Initial reports on this topic came from Palo Alto researchers, who at the middle of February noticed that the Dridex botnet has stopped delivering its infamous and highly dangerous banking trojan, of the same name.
Researchers noticed at the time that the botnet's operators started pushing a new type of ransomware variant, which was later named Locky, after the extension it adds to all the files it encrypts.
Locky was a success from the get-go
Dridex botnet operators have a huge experience in delivering malware, operating since 2014, and some of them even before that as part of Gameover Zeus, another infamous top-3-level banking botnet.
Their experience at pushing massive amounts of spam showed right away, as Locky quickly made victims around the world, becoming as dangerous as TeslaCrypt or CryptoWall.

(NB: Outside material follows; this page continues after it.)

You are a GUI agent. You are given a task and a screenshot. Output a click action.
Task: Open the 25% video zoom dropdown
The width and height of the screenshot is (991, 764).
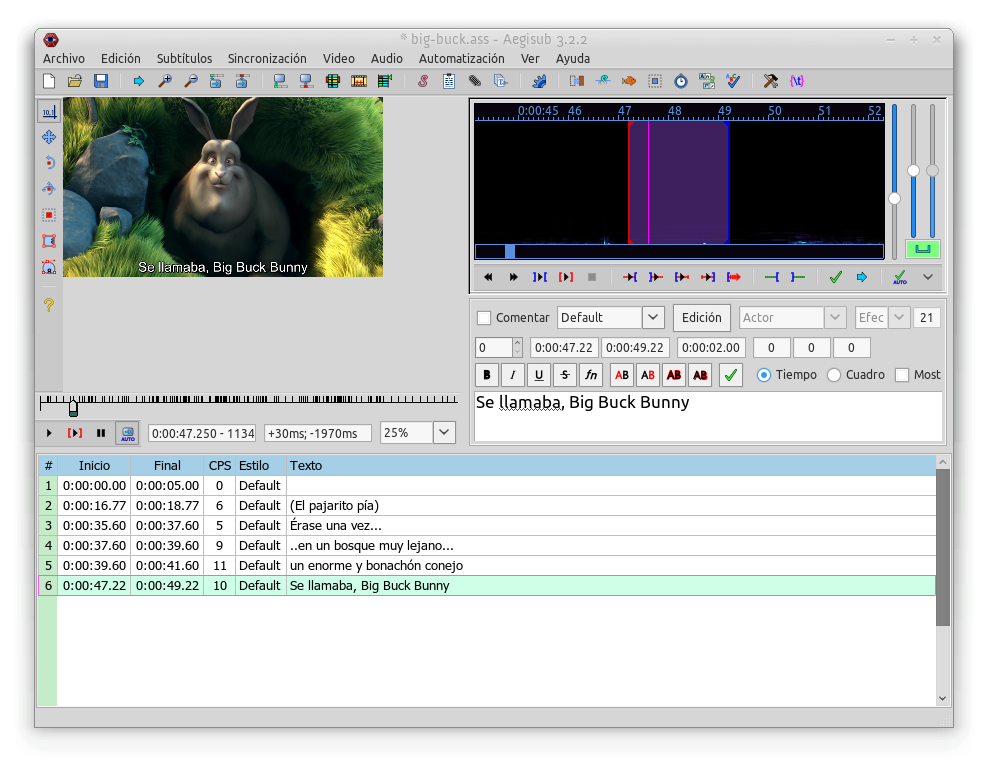point(444,433)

Almost a month after botnet operators started their ransomware spree, it appears that this was more than a test, and the group is making the complete switch from the banking sector to ransomware operations.
Dridex's banking trojan seems to be a thing of the past
"Our Spam Research Database saw around 4 million malware spams in the last seven days, and the malware category as a whole accounted for 18% of total spam arriving at our spam traps," says Trustwave SpiderLabs researcher Rodel Mendrez.

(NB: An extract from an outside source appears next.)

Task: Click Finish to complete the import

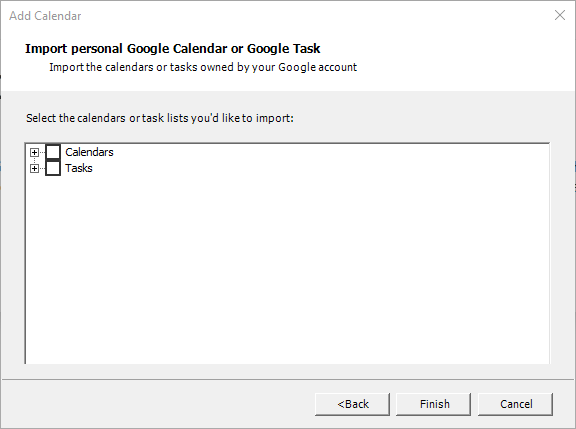Action: pyautogui.click(x=433, y=404)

Of these, the researcher says that a large part is coming out of the old Dridex botnet infrastructure. The spam emails include a ZIP file that, when executed, downloads a malicious JS file that downloads and runs the Locky ransomware.
There doesn't appear to be any trace of the older Dridex banking trojan anymore, with the spam campaign giving up on delivering Word files that include macro automated actions that previously installed the banking trojan.

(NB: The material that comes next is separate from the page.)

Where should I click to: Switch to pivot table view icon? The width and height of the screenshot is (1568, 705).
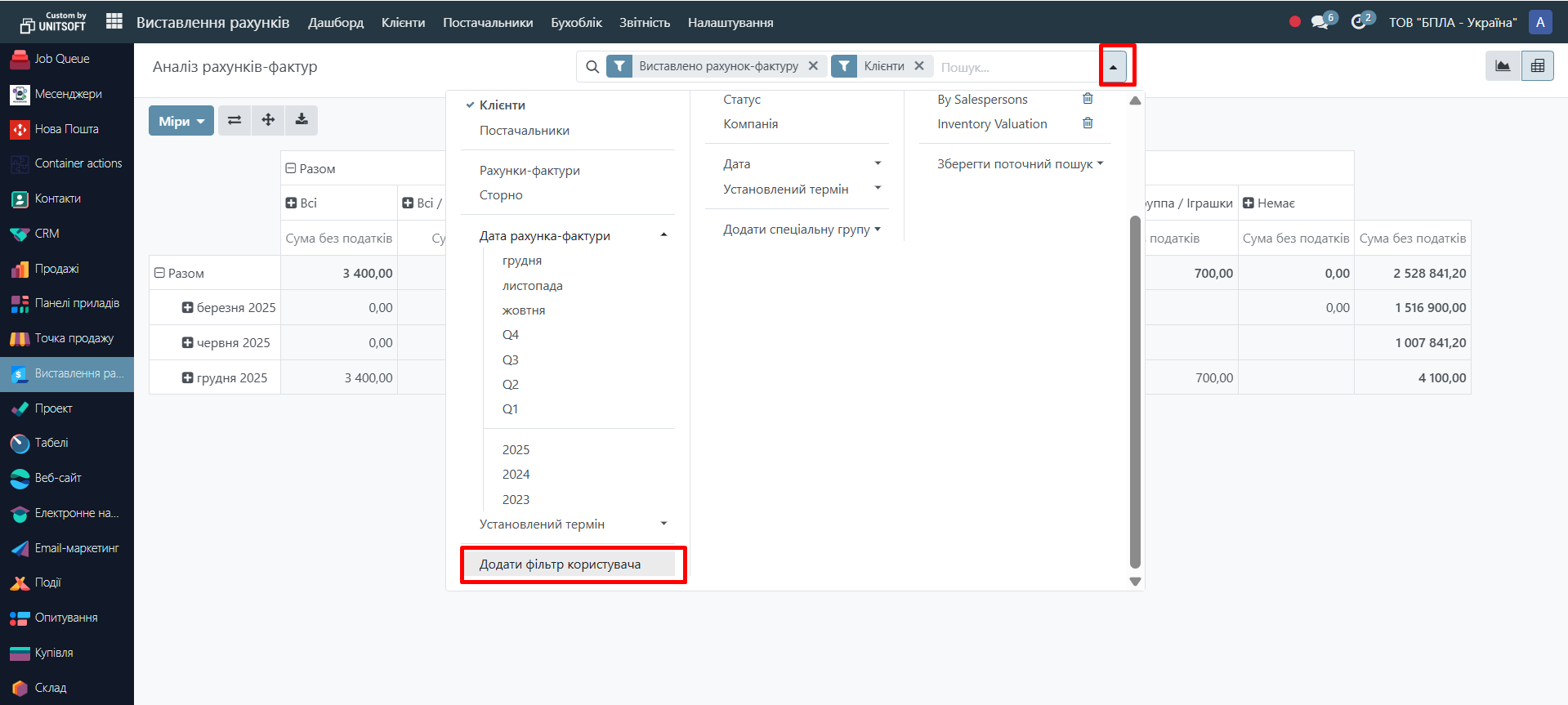(x=1537, y=66)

The arrest of Dridex's mastermind might have had something to do with it
One of the reasons the group might have given up on targeting financial institutions is the arrest and subsequent US extradition of Andrey Ghinkul, 30, from Moldova, considered to be the mastermind behind the entire operation.
While law enforcement thought Dridex would go down for good after his arrest, the group simply decided to change MO and focus on more simpler monetization schemes like ransomware.
Benefiting from a massive infrastructure already put in place during their previous operations, Dridex's Locky has become a major player on the ransomware scene just a few days after it launched and common sense dictates that it will remain so until more group members are arrested and the botnet is sinkholed.